Cependant, l’hospitalisation de Mme [R], en lien avec la faute du docteur [C], a duré du 11 au [Date décès 7] 2012. En conséquence, sur une base de 120 euros par jour, il y a lieu de lui allouer (120 € x4 x 30%) 144 euros.
Sur les autres demandes
Le docteur [C], qui succombe, sera condamné au paiement des entiers dépens d’appel, distraits au profit de Maître Marc Morin, avocat, membre de la SCP Delhommais-Morin, au titre de l’article 699 du code de procédure civile.

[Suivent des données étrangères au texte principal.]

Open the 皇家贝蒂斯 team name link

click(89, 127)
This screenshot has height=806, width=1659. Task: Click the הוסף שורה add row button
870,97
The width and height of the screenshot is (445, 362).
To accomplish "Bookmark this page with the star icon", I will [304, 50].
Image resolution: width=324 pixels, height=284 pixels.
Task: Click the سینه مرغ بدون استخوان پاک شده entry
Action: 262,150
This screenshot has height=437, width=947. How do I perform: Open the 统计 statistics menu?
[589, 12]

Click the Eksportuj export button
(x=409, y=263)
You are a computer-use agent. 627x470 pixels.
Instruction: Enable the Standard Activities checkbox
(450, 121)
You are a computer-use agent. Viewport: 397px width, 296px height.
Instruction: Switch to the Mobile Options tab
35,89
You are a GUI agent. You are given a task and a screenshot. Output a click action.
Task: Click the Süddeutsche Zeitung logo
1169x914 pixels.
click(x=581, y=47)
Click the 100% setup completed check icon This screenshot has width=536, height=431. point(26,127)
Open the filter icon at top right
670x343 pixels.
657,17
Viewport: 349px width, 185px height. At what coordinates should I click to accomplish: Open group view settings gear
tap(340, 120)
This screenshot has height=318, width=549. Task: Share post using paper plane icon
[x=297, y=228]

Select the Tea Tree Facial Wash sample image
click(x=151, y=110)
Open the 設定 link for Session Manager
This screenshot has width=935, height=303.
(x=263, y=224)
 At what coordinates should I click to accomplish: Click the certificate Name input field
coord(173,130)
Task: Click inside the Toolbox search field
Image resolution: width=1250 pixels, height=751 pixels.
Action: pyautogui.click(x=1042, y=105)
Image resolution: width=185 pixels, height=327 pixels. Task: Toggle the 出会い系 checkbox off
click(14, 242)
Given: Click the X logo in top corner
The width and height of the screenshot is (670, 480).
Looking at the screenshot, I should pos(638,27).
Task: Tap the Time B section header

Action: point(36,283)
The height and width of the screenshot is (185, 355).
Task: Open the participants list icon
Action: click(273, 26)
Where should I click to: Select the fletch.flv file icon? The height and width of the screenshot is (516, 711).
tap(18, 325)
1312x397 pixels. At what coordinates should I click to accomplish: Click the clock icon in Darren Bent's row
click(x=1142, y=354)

Il convient de le condamner à verser aux appelants et au docteur [I] une indemnité de procédure de 2 500 euros au titre de l’article 700 du code de procédure civile.
PAR CES MOTIFS
Statuant publiquement, par décision réputée contradictoire mise à disposition au greffe, rendue en dernier ressort ;
Confirme le jugement uniquement en ce qu’il statue sur l’indemnité de procédure et les dépens ;
L’infirme pour le surplus ;
Statuant à nouveau et y ajoutant ;
Déclare le docteur [G] [C] seul responsable de la survenance du décès d'[Y] [R] le [Date décès 7] 2012 ;
Déboute Mmes [T] et [L] [W] et Mme [J] [H] et MM. [O] et [K] [W] de toute demande contre le docteur [V] [I] ;
Condamne le docteur [G] [C] à payer à :
— Mme [T] [W] et [J] [H], chacune, une indemnité de 4 500 euros au titre de leur préjudice d’affection,
— MM. [O] et [K] [W] et Mme [L] [W], chacun, une indemnité de 3 000 euros au titre de leur préjudice d’affection,
— Mme [T] [W] et [J] [H], ensemble, une indemnité de 1 800 euros au titre des souffrances subies par leur mère,
— Mme [T] [W] une indemnité de 1 279,32 euros au titre des frais funéraires et une indemnité de 144 euros au titre de sa perte de revenus ;
Rejette toute autre demande ;
Condamne le docteur [G] [C] au paiement des entiers dépens d’appel, distraits au profit de Maître Marc Morin, avocat, membre de la SCP Delhommais-Morin, et à verser une indemnité de procédure de 2 500 euros au docteur [V] [I] et à Mmes [T] et [L] [W] et Mme [J] [H] et MM. [O] et [K] [W], ensemble.
Arrêt signé par Madame Anne-Lise COLLOMP, Présidente de Chambre et Mme Karine DUPONT, Greffier auquel la minute de la décision a été remise par le magistrat signataire.